-- start Document extract --

The Senior Notes are guaranteed by Global LLC and any subsidiaries of Global Operating LLC that guarantee Global Operating LLC’s obligations under the Revolver. The Company does not guarantee the Senior Notes. The terms of the Senior Notes are governed under an indenture among Global LLC, Global Operating LLC, any subsidiary guarantors and a trustee. The indenture provides that upon the occurrence of a change of control, as defined therein, Global Operating LLC must offer to repurchase the Senior Notes at 101% of the applicable principal amount, plus accrued and unpaid interest and additional interest, if any, to the repurchase date. The indenture also contains customary negative covenants, subject to a number of important exceptions and qualifications, applicable to Global LLC, Global Operating LLC and its restricted subsidiaries, including, covenants related to: indebtedness, disqualified stock and preferred stock; dividends and distributions to stockholders and parent entities; repurchase and redemption of capital stock; investments; transactions with affiliates; liens; mergers, consolidations and transfers of substantially all assets; transfer or sale of assets, including capital stock of subsidiaries; and prepayment, redemption or repurchase of indebtedness subordinated to the Senior Notes. The indenture also provides for
customary events of default which, upon occurrence, would permit or require the principal of and accrued interest on the Senior Notes to become or to be declared due and payable.
Project Debt
The Company typically finances renewable energy plants through project entity specific debt secured by the project entity’s assets (primarily the renewable energy systems) with no recourse to the Company. These financing arrangements typically provide for a credit facility used for construction, which upon completion is converted into term debt. As of September 30, 2015, the Company had $439.9 million of project-level debt that is secured by the assets of the applicable project subsidiaries and certain intermediary holding companies.
Term debt for plants in South Africa consists of variable rate loans, totaling $196.3 million, with interest rates tied to the three-month LIBOR and the three-month Johannesburg Interbank Agreed Rate, as well as fixed rate loans totaling $140.6 million. The interest rates on the South Africa term debt as of September 30, 2015 range from 8.10% to 13.03% after accounting for hedging costs, and the debt matures between 2024 and 2031. Principal and interest are due and payable in arrears at the end of each fiscal quarter or semi-annually and on the maturity date of the credit facilities.
Term debt for plants in India consists of fixed and variable rate loans with interest rates tied to one of the following indexes: (i) the six-month LIBOR; (ii) the two-year Infrastructure Development Finance Company (“IDFC”) benchmark rate; (iii) the PFS reference rate; or (iv) the L&T prime lending rate. India term debt with fixed rates totaled $21.8 million as of September 30, 2015, with rates ranging from 4.54% to 18.00%. India term debt with variable rates totaled $73.0 million as of September 30, 2015, with rates ranging from 12.40% to 12.88%. All loans mature between 2017 and 2030. Principal and interest are due and payable in arrears monthly or quarterly and on the maturity dates of the credit facilities.

-- end Document extract --
-- start Collected material --

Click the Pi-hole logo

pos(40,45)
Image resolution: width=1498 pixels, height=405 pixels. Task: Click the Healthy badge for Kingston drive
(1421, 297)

-- end Collected material --

Actions to take:
#1 Duplicate the part of the debt disclosure from "Term debt for plants in South" to "date of the credit facilities.".
#2 In the debt disclosure, what is the total of the variable rate loans in the term debt for plants in South Africa?

Answers by task:
#1
Term debt for plants in South Africa consists of variable rate loans, totaling $196.3 million, with interest rates tied to the three-month LIBOR and the three-month Johannesburg Interbank Agreed Rate, as well as fixed rate loans totaling $140.6 million. The interest rates on the South Africa term debt as of September 30, 2015 range from 8.10% to 13.03% after accounting for hedging costs, and the debt matures between 2024 and 2031. Principal and interest are due and payable in arrears at the end of each fiscal quarter or semi-annually and on the maturity date of the credit facilities.

#2 $196.3 million